| YOUR OBJECTIVE |
Every line below that has "Select" in it should be copied.

PROVIDED DATA Start Marker

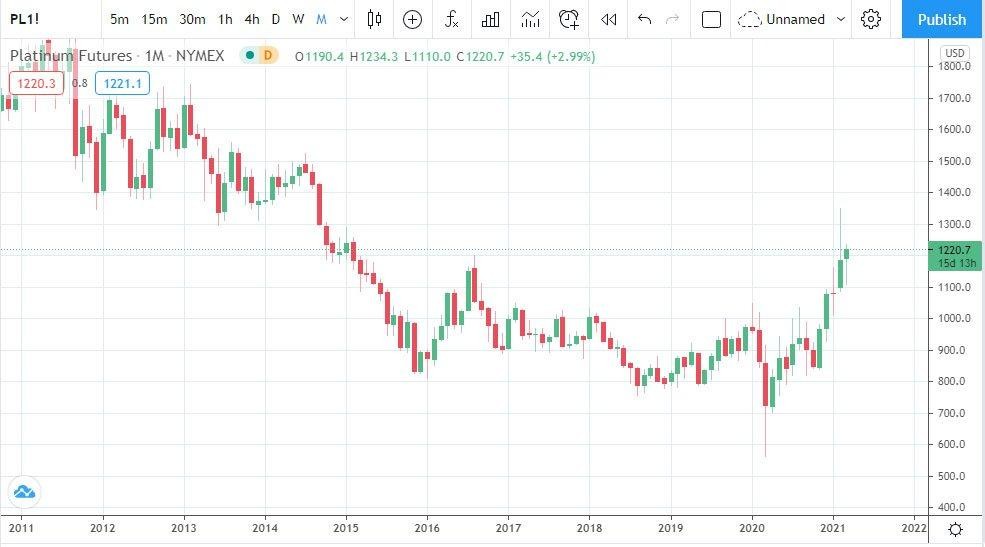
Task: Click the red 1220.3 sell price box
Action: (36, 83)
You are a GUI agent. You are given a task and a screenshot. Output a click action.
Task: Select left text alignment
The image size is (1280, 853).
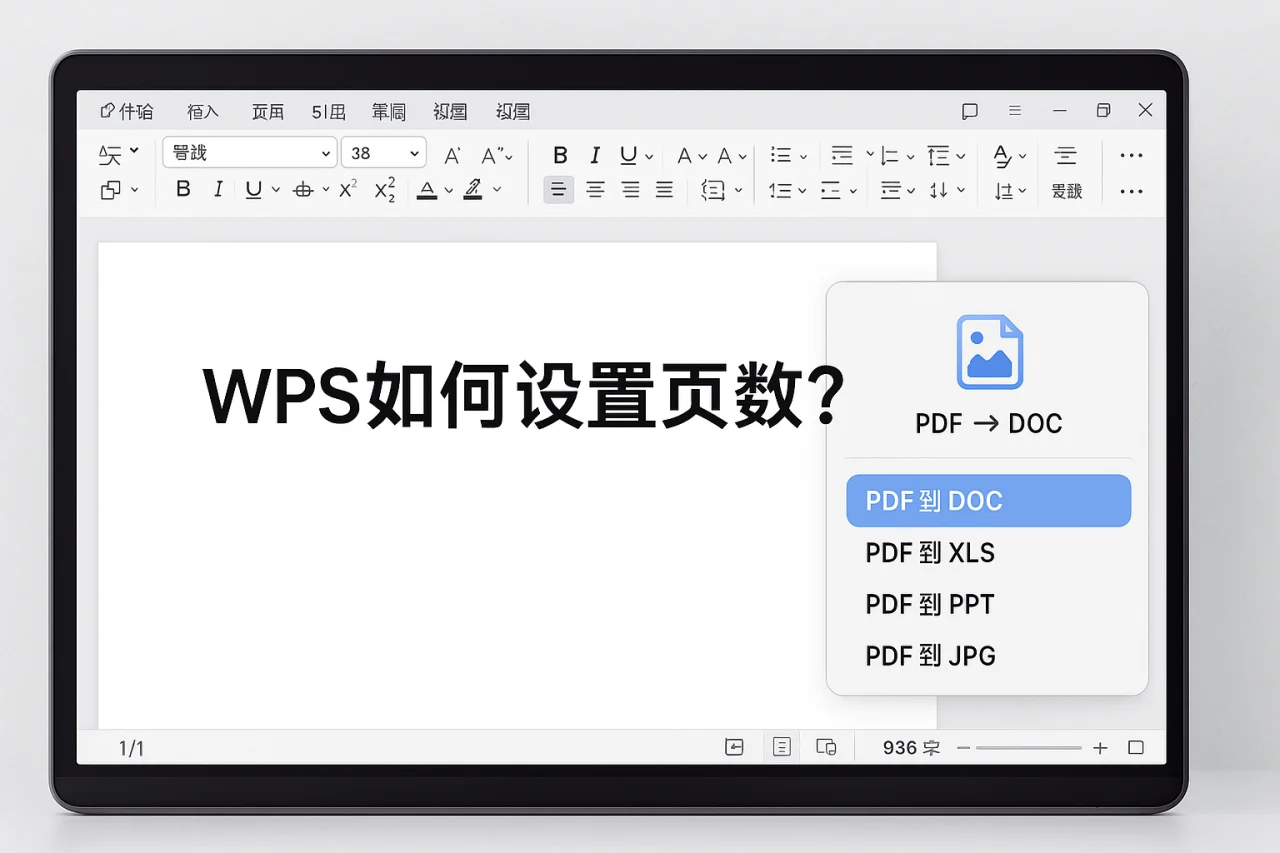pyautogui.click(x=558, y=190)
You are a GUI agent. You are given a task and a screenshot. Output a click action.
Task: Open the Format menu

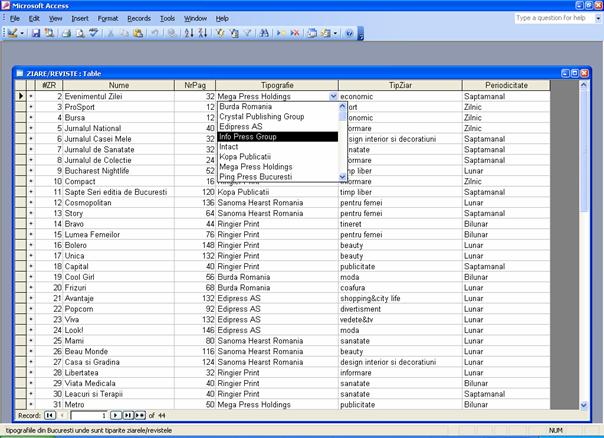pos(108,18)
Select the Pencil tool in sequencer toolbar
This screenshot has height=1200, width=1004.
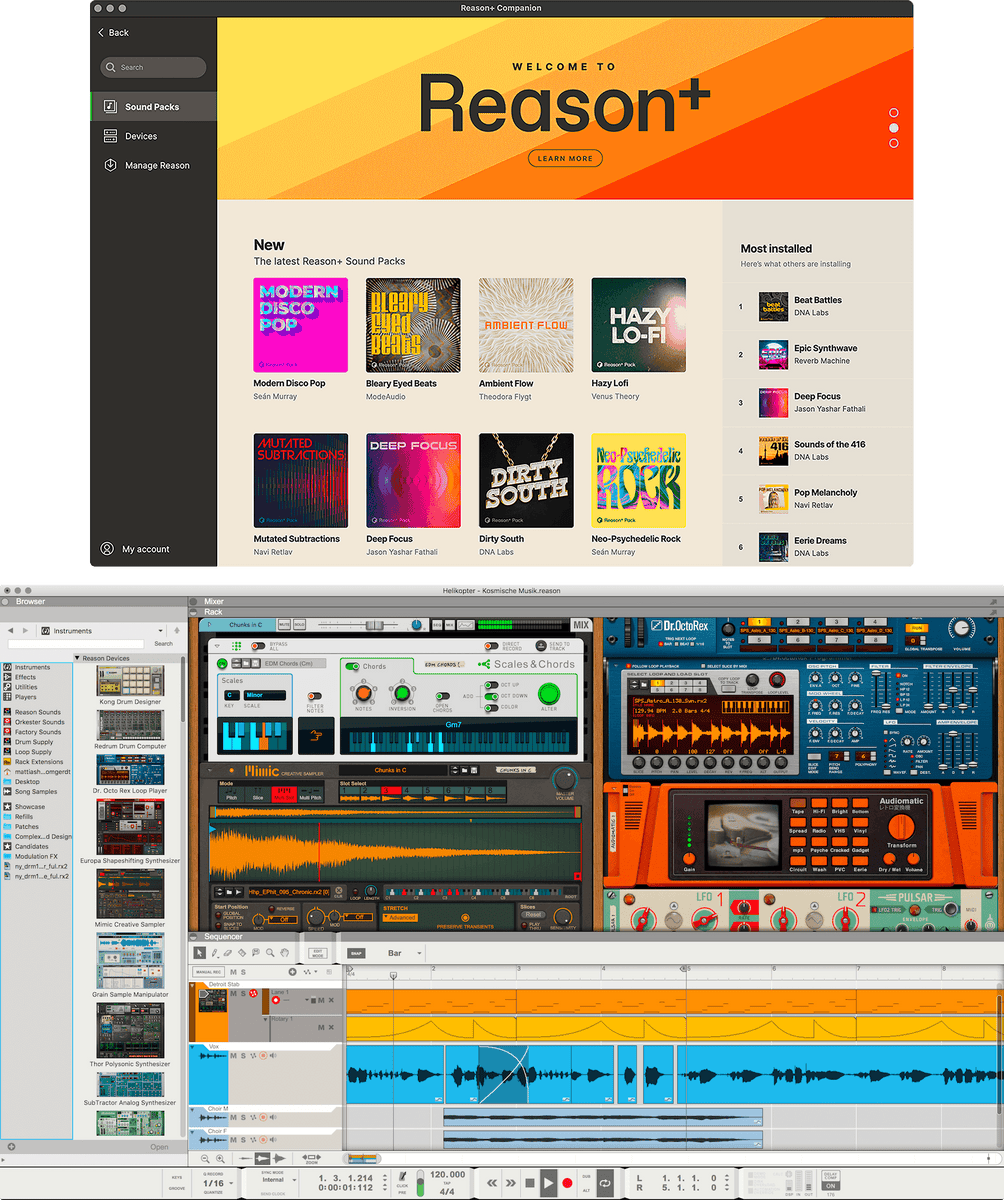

PROVIDED DATA End Marker

| COMPLETED EXERCISE |
Task: Select left text alignment
Select the Pencil tool in sequencer toolbar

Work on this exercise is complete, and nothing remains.